Curiosidades do livro
- Controvérsia e Censura: Publicada em 1889, "Sonata a Kreutzer" foi extremamente controversa e chegou a ser censurada na Rússia e em outros países (como nos EUA, onde foi banida pelos correios) devido às suas visões radicais sobre o casamento, a sexualidade e a crítica à "prostituição legalizada" do matrimónio. O próprio Czar Alexandre III teve de intervir para permitir a sua publicação na Rússia.
- Reação da Esposa de Tolstói: Sofia Tolstói, a esposa do autor, ficou profundamente perturbada com a novela, sentindo que ela difamava o casamento e as mulheres em geral, e que refletia negativamente sobre a sua própria relação com Tolstói. Ela escreveu um posfácio à obra, tentando atenuar a visão do marido e defender o valor do casamento e da maternidade.
- Epílogo de Tolstói: Devido à controvérsia e aos mal-entendidos gerados pela novela, Tolstói sentiu-se compelido a escrever um "Posfácio à Sonata a Kreutzer", onde explicava mais detalhadamente as suas ideias sobre a castidade, o casamento e o ideal cristão, tentando clarificar que a sua intenção não era condenar o casamento em si, mas as suas deturpações sociais.
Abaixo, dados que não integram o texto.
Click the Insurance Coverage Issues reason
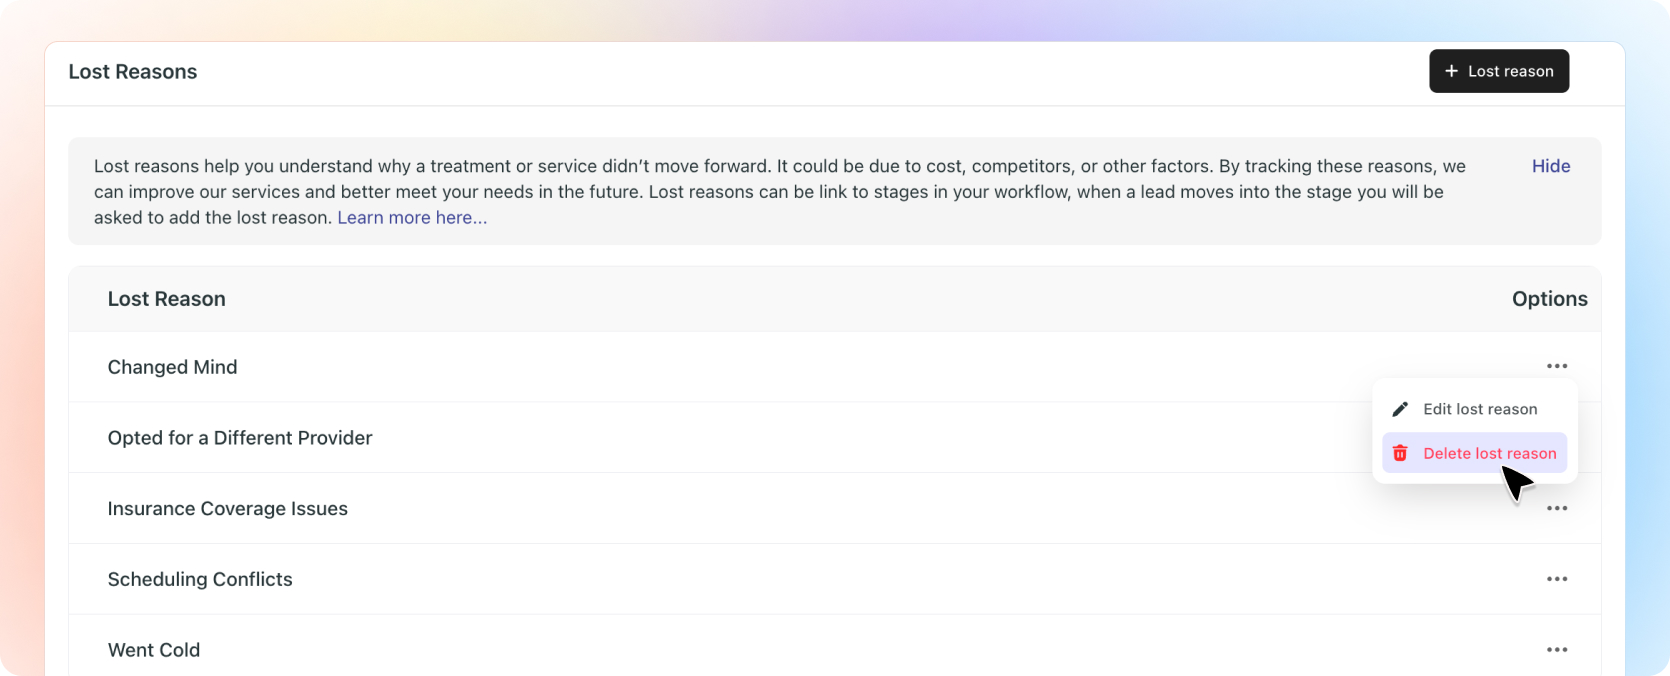This screenshot has height=676, width=1670. pyautogui.click(x=227, y=509)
- Inspirada pela Música: O título da novela refere-se à Sonata para Violino nº 9 em Lá maior, Op. 47, de Ludwig van Beethoven, conhecida como "Sonata a Kreutzer". Tolstói era um grande apreciador de música, mas via nela um poder que poderia ser tanto sublime quanto perigoso, capaz de evocar paixões incontroláveis, como é ilustrado na história.
- Impacto Cultural: A novela inspirou diversas obras de arte, peças de teatro, óperas e filmes. Por exemplo, o compositor checo Leoš Janáček criou o seu Quarteto de Cordas nº 1, subtitulado "Sonata a Kreutzer", em resposta à obra de Tolstói.